(EXERCISE DATA begins)
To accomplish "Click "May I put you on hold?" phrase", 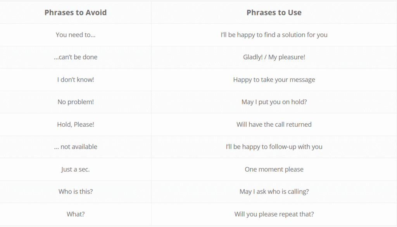I will [274, 102].
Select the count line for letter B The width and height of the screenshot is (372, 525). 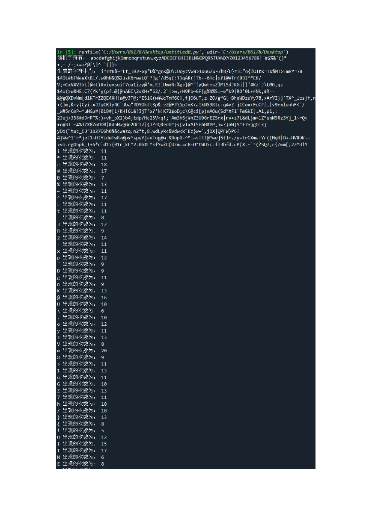pos(81,177)
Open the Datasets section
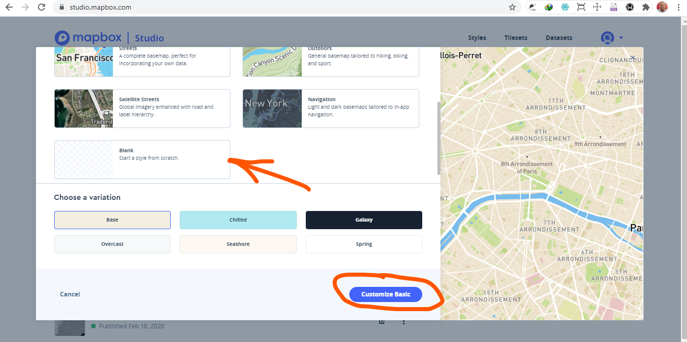The width and height of the screenshot is (687, 342). (x=558, y=37)
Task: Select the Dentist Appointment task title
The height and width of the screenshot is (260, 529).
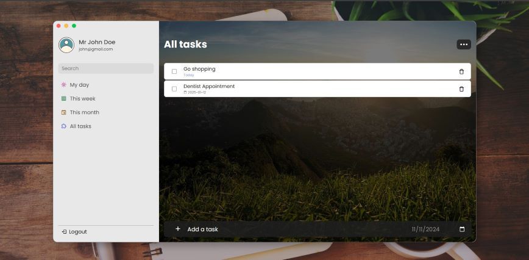Action: pos(209,86)
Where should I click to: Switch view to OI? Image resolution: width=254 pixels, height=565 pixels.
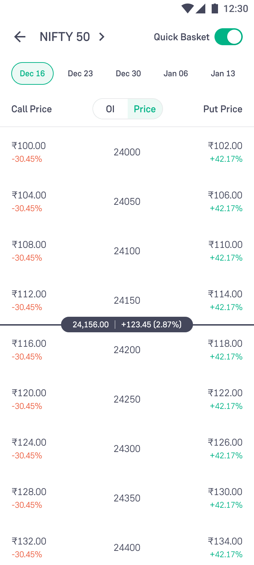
(EXERCISE DATA ends)
WHAT IS NEEDED. Starting with the line that holds "Open the Datasets section", repeat exactly every line through the end of the material above, both ends included, without the pictures.

SOLUTION TO THE EXERCISE.
Open the Datasets section
The width and height of the screenshot is (687, 342). (x=558, y=37)
Task: Select the Dentist Appointment task title
The height and width of the screenshot is (260, 529).
Action: pos(209,86)
Where should I click to: Switch view to OI? Image resolution: width=254 pixels, height=565 pixels.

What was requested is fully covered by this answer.